Task to carry out: When you transcribe the data below, reproduce every line exactly and leave each picture out.

*** Opening Exercise data ***

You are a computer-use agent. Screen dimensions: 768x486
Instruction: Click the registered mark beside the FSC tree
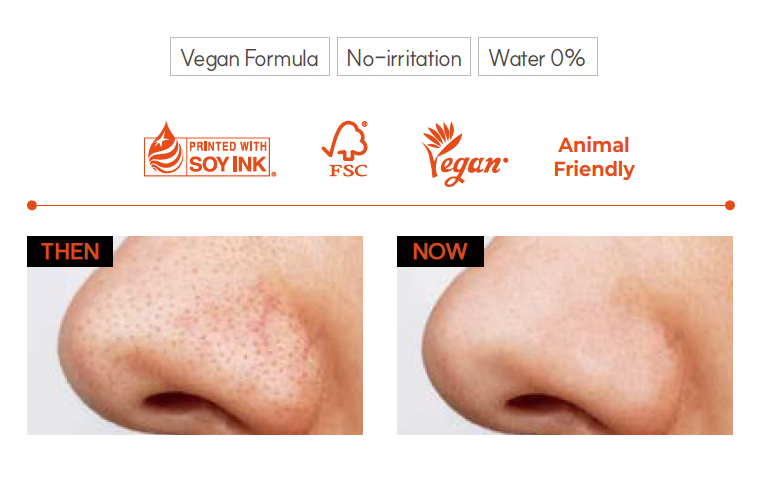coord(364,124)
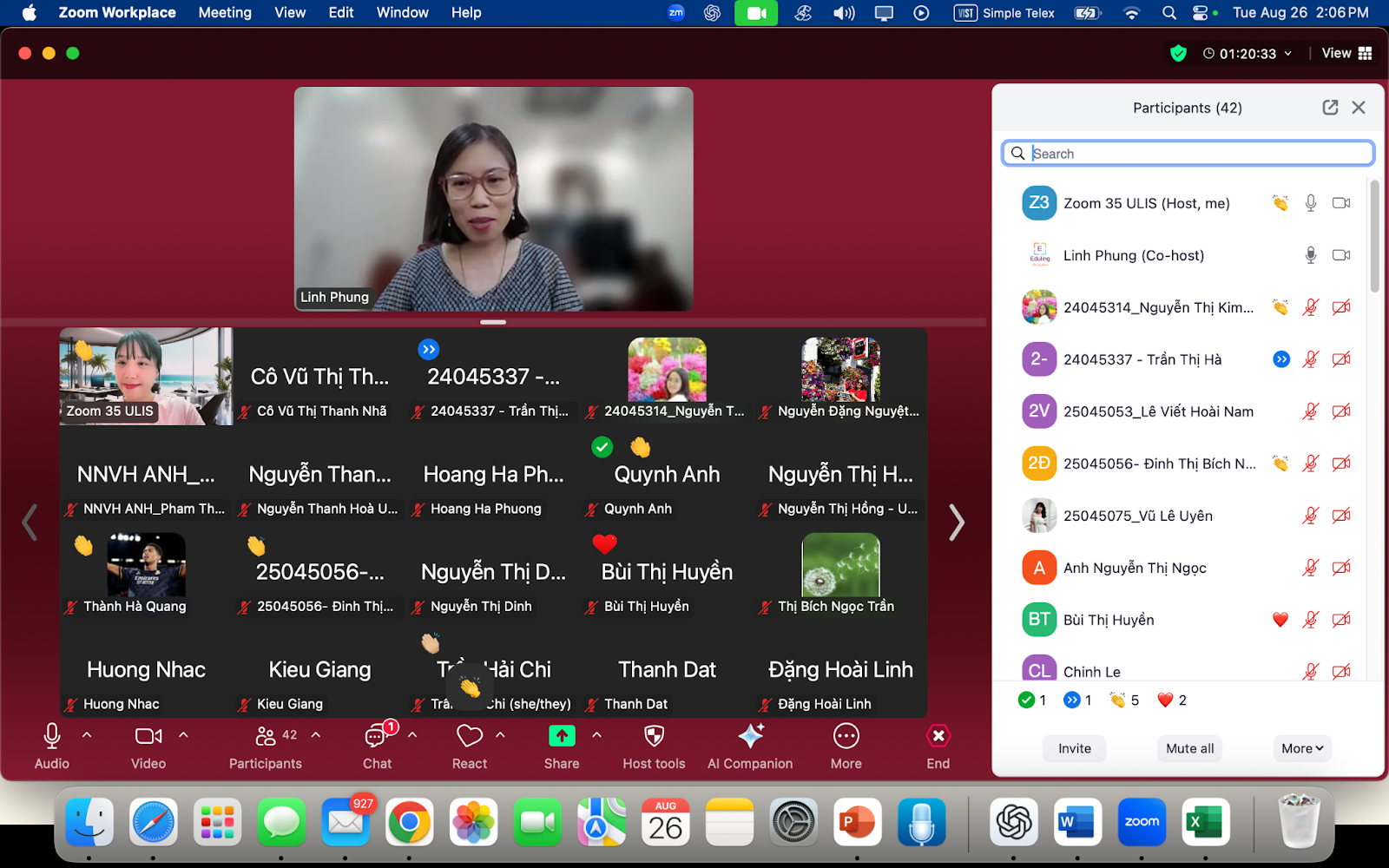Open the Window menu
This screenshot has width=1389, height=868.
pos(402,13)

*** Closing Exercise data ***

Output for this exercise:
You are a computer-use agent. Screen dimensions: 768x486
Instruction: Click the registered mark beside the FSC tree
coord(364,124)
Open the Window menu
This screenshot has width=1389, height=868.
pos(402,13)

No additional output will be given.